__Что сделать__.
- A) Проверьте по тексту о «Первой любви» Тургенева, верны ли утверждения: (i) для Тургенева главный Другой — женщина, а Природа лишь её профиль; (ii) подросток видит лицо любимой девушки во тьме, на фоне зарниц; (iii) Природа, с которой сорваны цепи закономерностей, предстаёт силой смерти. На каждое ответьте «да» или «нет» и приведите решающие слова текста дословно.
- B) Продолжите текст о «Первой любви» Тургенева, начиная сразу после его последней фразы.

__Сам текст__.
Читать «“Первая любовь”: позиционирование субъекта в либертинаже Тургенева» онлайн - страница 42

Эдуард Вадимович Надточий

Интересна же эта соединённость поражения от женщины и поражения от Природы. Находясь в горизонте эроса, в горизонте обладания сущим с позиции свободно волящего субъекта, невозможно войти с Другим в положительные отношения. Он предстаёт только как разрушительная сила ничто, отождествиться с которой либертин, находящийся на трансгрессивной границе превосхождения конечного, может, только обратив силу ничто в силу самоуничтожения. Тем самым он выходит, правда, из столь ценимого им состояния апатии. Остаться в состоянии либертинской апатии и полюбить женщину, т. е. отнестись к ней как другому, в модусе Агапэ — предприятие заведомо невозможное. Это едва ли не главный лейтмотив тургеневского творчества. Но женщина — лишь профиль великого Другого, которым для Тургенева является Природа. Не случайно в одной из сцен “Первой любви” подросток видит во тьме, на фоне полыхающих зарниц, лицо любимой девушки. Ему, оставленному без спасительной активности света, на миг открывается нечто большее и куда более грозное: развёрнутое в фас, лицом к лицу, Другое оказывается ликом Природы, проступающим сквозь черты женщины, сквозь разворачиваемый женский профиль.

Отношение к другому как к ничто, в модусе эротического обладания, возвращается к волящему субъекту сквозь прорехи в схваченности сущего как сила Смерти, как непобедимый им абсолютный Другой. Природа, с которой сорваны цепи “закономерностей”, предстаёт силой смерти. Женщина действительно оказывается Пандорой, не сумев овладеть которой, либертин оказывается во власти сил, сметающих высвобожденным природным вихрем его либертинское существо с лица земли. Сила первой любви, любви — агапэ, высвобожденная либертином против своей воли, но в согласии со своим бездонным самолюбием, прорастает как лик смерти.

[Сохранённые записи]
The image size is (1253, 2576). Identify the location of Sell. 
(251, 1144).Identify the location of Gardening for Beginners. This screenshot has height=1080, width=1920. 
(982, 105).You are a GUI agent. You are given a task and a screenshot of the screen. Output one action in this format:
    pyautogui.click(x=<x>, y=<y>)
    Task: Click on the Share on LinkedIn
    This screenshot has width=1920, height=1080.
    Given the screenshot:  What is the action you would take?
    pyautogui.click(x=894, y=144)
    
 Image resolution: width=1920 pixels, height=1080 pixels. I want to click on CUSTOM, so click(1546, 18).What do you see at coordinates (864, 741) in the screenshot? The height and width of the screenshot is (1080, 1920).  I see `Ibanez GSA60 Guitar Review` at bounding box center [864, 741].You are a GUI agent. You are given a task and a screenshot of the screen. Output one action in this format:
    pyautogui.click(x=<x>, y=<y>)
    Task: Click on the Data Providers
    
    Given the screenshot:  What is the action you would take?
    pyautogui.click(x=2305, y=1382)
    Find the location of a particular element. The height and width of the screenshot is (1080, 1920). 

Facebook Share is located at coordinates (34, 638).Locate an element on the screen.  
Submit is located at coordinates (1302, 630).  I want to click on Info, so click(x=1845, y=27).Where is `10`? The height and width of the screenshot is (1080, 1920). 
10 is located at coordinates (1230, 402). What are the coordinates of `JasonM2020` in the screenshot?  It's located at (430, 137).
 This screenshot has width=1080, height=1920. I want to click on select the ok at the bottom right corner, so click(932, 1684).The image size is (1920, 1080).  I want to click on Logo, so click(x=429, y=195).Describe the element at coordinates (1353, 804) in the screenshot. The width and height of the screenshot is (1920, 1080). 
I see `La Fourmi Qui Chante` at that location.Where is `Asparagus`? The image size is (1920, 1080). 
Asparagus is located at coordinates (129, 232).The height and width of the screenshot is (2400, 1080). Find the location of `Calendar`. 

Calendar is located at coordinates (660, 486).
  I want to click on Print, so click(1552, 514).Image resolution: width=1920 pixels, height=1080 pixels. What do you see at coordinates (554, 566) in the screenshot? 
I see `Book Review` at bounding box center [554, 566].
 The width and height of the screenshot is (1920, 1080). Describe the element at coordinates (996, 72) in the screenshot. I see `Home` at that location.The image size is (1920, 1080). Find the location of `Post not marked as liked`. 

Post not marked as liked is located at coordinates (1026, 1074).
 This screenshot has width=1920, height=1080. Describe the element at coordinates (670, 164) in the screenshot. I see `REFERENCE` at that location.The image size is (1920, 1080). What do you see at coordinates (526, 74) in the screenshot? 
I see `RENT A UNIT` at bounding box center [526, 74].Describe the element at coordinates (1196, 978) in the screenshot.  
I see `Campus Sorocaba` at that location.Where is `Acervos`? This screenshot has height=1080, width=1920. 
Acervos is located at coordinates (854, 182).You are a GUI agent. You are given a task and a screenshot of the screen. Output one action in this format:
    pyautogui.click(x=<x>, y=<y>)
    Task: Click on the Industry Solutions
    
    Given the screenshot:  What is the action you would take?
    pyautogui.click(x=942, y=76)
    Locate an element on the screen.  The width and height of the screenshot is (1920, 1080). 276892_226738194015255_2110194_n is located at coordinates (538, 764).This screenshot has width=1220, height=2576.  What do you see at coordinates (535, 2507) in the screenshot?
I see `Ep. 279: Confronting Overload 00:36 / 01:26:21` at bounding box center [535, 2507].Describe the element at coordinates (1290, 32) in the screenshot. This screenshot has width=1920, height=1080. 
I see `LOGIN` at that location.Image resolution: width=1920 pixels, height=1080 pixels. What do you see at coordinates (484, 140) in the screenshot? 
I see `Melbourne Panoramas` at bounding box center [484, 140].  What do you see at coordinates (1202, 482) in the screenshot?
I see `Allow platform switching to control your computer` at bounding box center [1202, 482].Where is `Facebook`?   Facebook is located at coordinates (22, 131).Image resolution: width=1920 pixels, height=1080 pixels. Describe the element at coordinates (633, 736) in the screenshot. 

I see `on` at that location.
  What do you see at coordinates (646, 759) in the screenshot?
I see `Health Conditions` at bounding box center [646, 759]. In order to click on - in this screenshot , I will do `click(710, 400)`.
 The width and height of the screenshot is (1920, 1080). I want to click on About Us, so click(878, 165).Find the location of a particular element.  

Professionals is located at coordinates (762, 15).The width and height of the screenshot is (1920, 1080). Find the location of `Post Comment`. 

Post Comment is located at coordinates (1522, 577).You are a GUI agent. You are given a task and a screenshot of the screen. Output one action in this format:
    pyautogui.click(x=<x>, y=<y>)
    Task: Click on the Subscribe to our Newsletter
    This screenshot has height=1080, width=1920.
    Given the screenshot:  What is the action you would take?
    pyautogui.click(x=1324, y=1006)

__Ответы__.
- A)
(i) Нет: «Но женщина — лишь профиль великого Другого, которым для Тургенева является Природа».
(ii) Да: «подросток видит во тьме, на фоне полыхающих зарниц, лицо любимой девушки».
(iii) Да: «Природа, с которой сорваны цепи “закономерностей”, предстаёт силой смерти».

- B)
Эта единственная возможность встретиться с Другим как с маской Смерти замечательно показана в финале “Первой любви”:

Несколько дней спустя после того, как я узнал о смерти Зинаиды, я сам, по собственному неотразимому влечению, присутствовал при смерти одной бедной старушки, живей в одном с нами доме. Покрытая лохмотьями, на жёстких доска, с мешком под головою, она трудно и тяжело кончалась. Вся жизнь её прошла в горькой борьбе с ежедневною нуждою; не видела она радости, не вкушала мёда счастия — казалось, как бы ей не обрадоваться смерти, её свободе, её покою? А между тем пока её ветхое тело ещё упорствовало, пока грудь ещё мучительно вздымалась под налегшей на неё леденящей рукою, пока не покинули последние силы, — старушка всё крестилась и всё шептала: “Господи, отпусти мне грехи мои”, — и только с последней искрой сознания исчезло в её глазах выражение страха и ужаса кончины. И помню я, что тут, у одра этой бедной старушки, мне стало страшно за Зинаиду, и захотелось мне помолиться за неё, за отца — и за себя” (с. 75-76).